Sunday, June 5, 2011

Contract: Kiku, Keisuke, Kari, Glen

1.  Practice new styles of communication as per Residence XII packet - I statements of feelings; direct, short statements of what you would like to see; fair fighting; come to compromise; respect others' boundaries and if it's not a good time to talk; then set a time AND stick to that time.  It's ok to say you need a time out during a discussion.  Do not discuss when upset.


2.  Boundary Issues:  Need to say no and mean it so no threats.  Keisuke and Kiku decide fair consequences for not doing chores/budget issues; we approve or discuss further.  There are boundaries K & K need to implement for mom and Glen also - two way street here.  Big boundary for parents:  budget - things are tight around here - we all need to contribute to living within our means.  Each week outline what your needs are. Work on decent driving records to reduce insurance costs.

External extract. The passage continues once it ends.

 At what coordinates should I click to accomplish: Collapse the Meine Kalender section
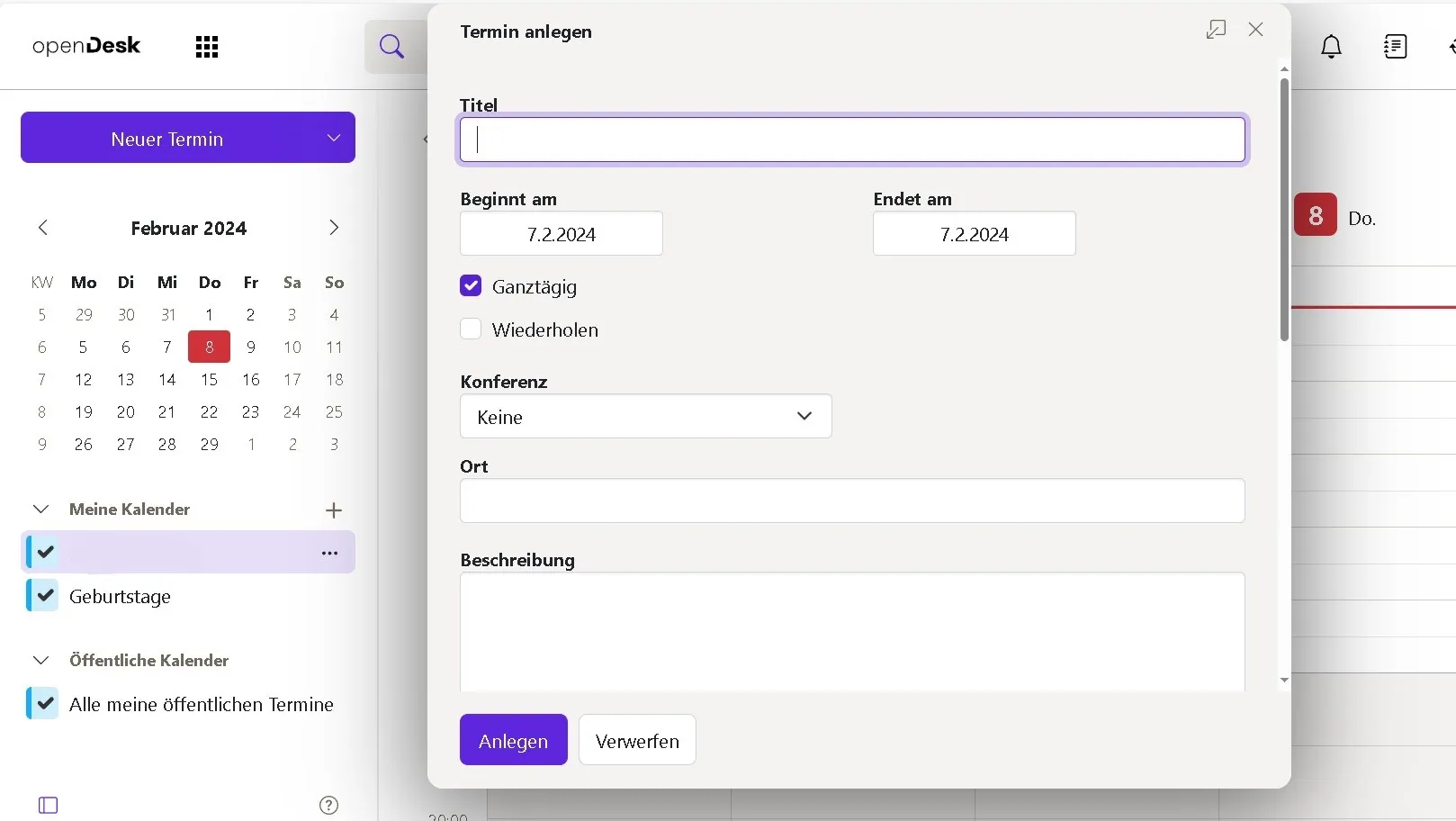[41, 510]
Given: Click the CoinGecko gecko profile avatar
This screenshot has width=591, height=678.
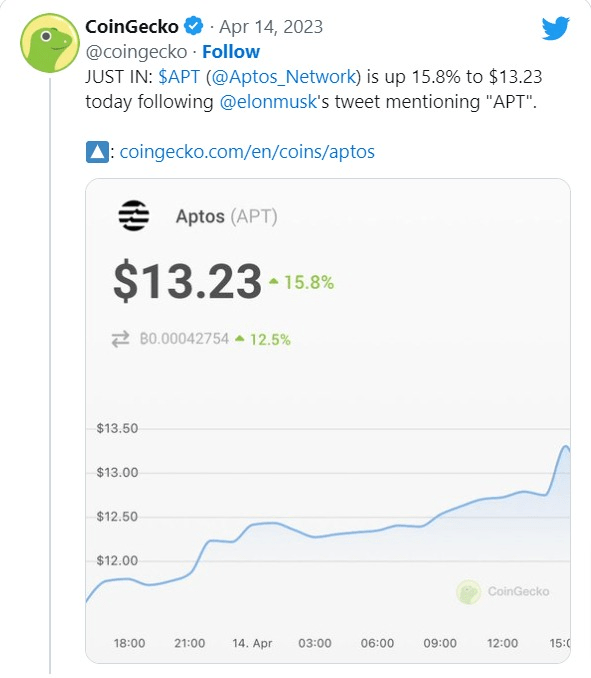Looking at the screenshot, I should pyautogui.click(x=50, y=43).
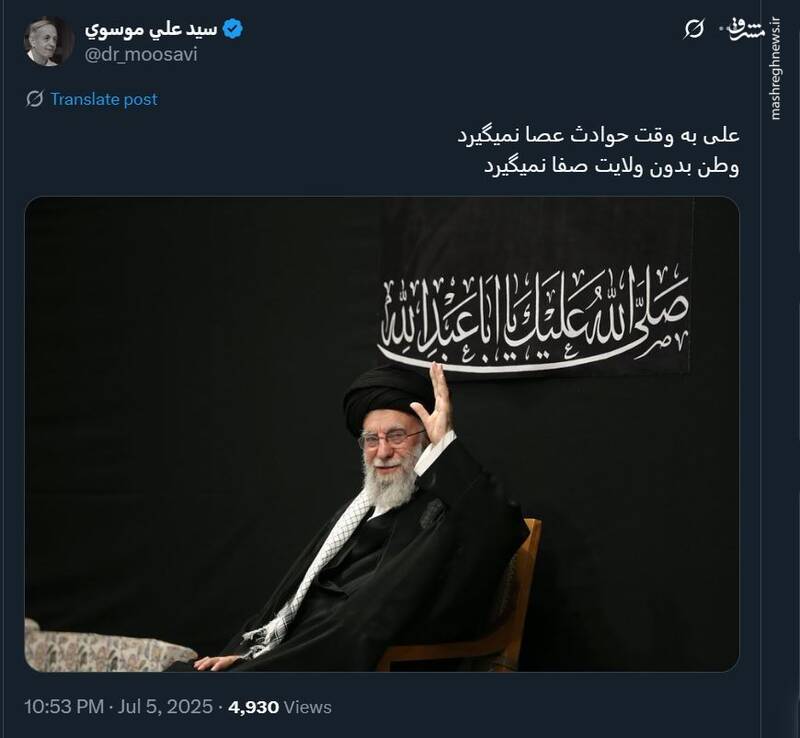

3.  Chores:  Everyone in a home needs to contribute to the running of the home.  Glen and Kari are the ones bringing in the financial contribution so seems fair for us to come home to a tidy house not a huge mess.  You two can contribute by doing the chores - mowing, cleaning, cooking, your own laundry, tidy up after yourselves every time you make a mess.

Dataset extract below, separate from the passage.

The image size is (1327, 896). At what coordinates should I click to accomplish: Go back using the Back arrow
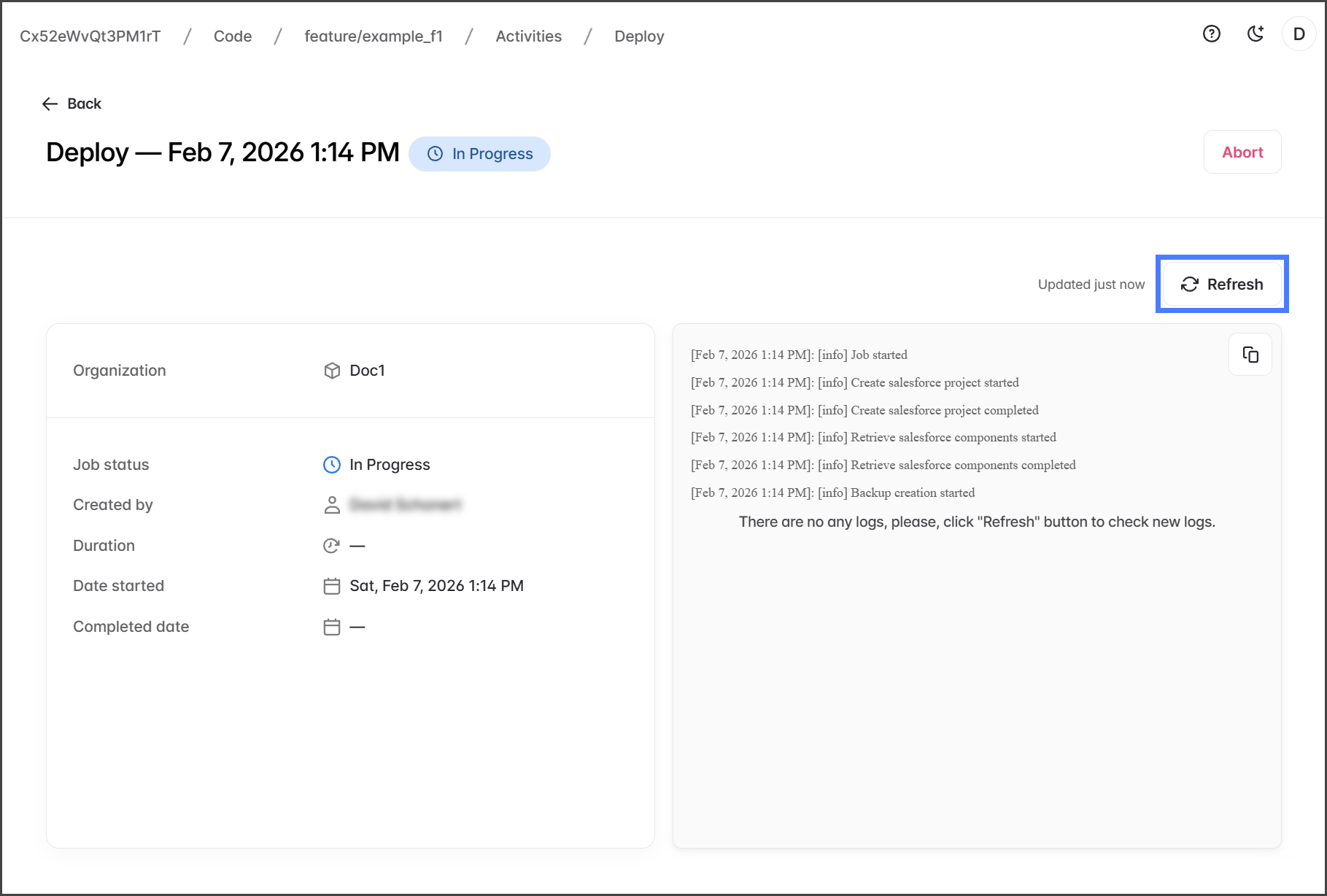point(71,104)
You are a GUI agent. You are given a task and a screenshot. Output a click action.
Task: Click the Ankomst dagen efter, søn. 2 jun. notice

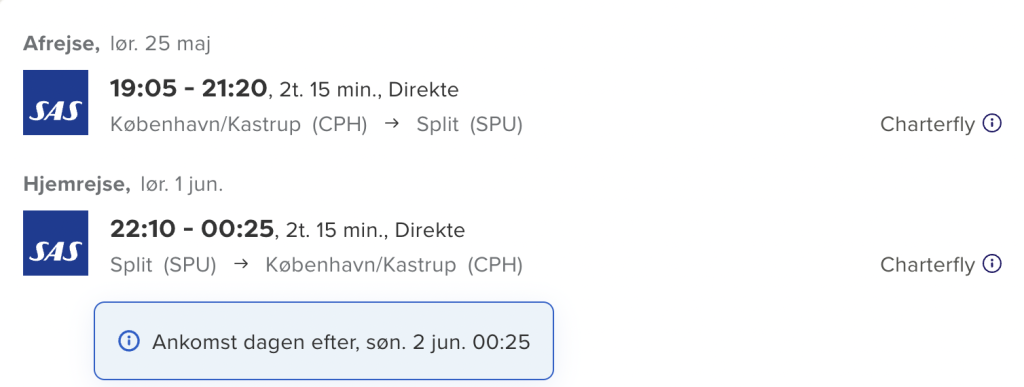324,341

4.  Discuss issues directly with the person - no middlemen; no complaining behind backs.  Agree to finish discussing later if no solution has appeared.

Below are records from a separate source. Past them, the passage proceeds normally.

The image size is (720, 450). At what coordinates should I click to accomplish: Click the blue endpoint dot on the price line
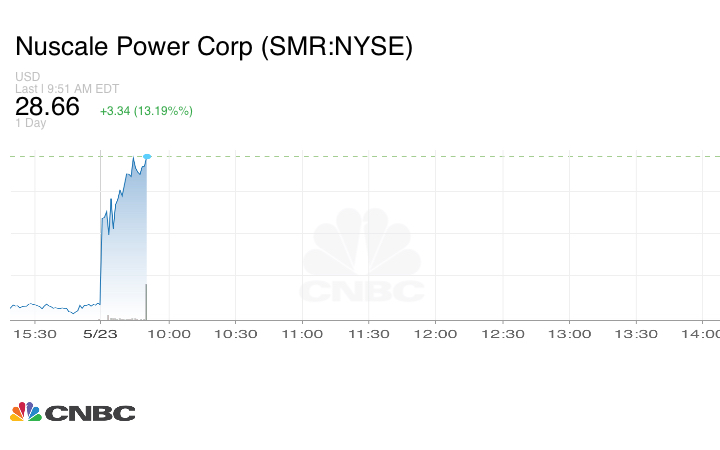tap(147, 156)
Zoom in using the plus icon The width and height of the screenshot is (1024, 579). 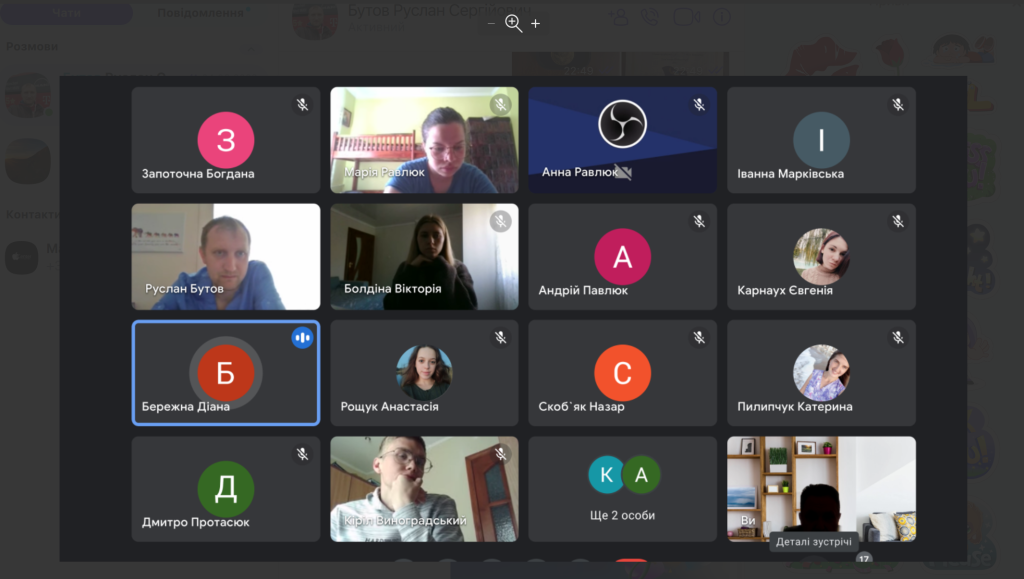[x=536, y=23]
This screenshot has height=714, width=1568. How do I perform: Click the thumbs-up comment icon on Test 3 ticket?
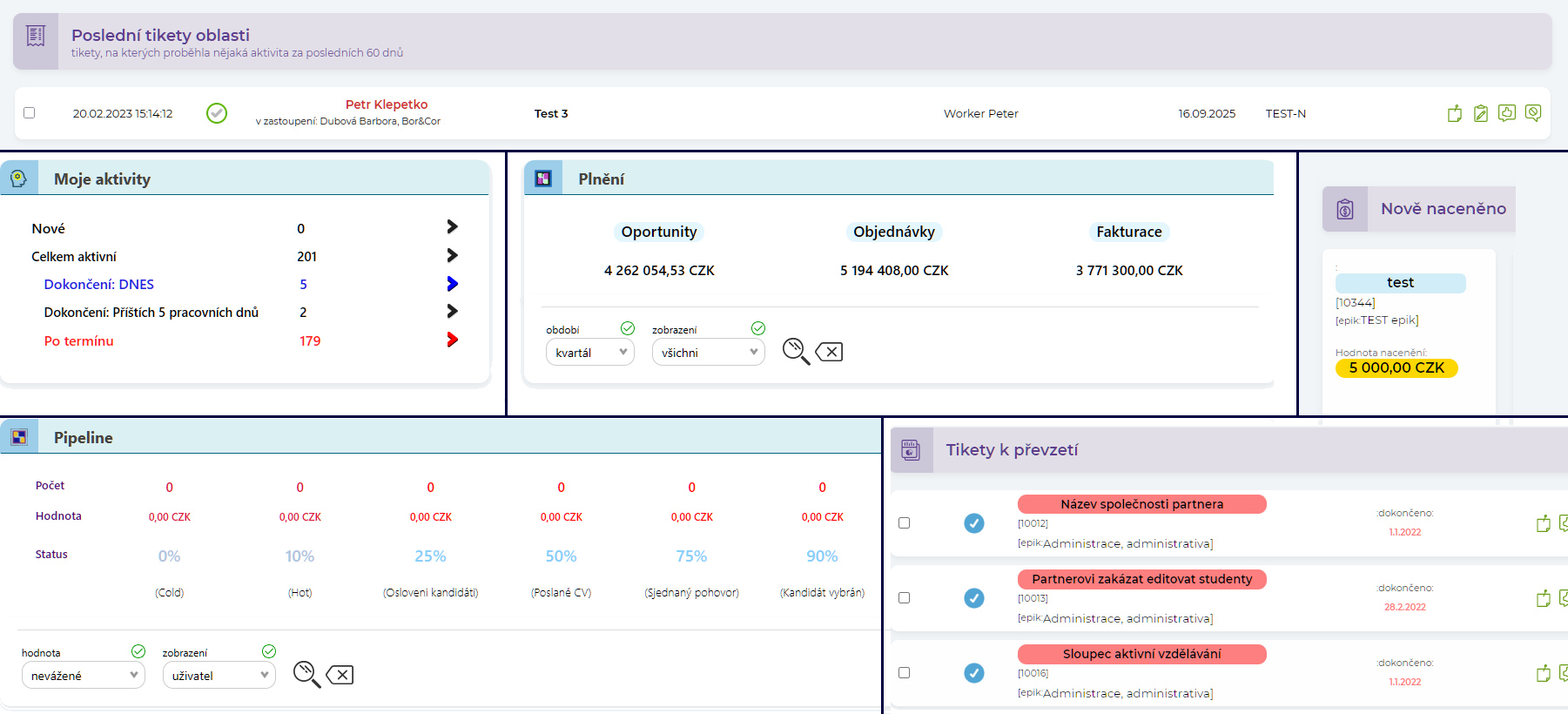1506,113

Possible Consequences:  (Have to be agreed upon.)

1.  Less money for gas/entertainment if not sticking to the budget or helping around the house.
2.  Push to get a job every summer/time off to help us out if not doing other things that help.
3.  Check in keys with us daily/check out only if must go somewhere like a medical appointment.
4.  No time allowed for entertainment.
5.  Phone gets shut off to save money.
6.  Sell expensive items to repay us.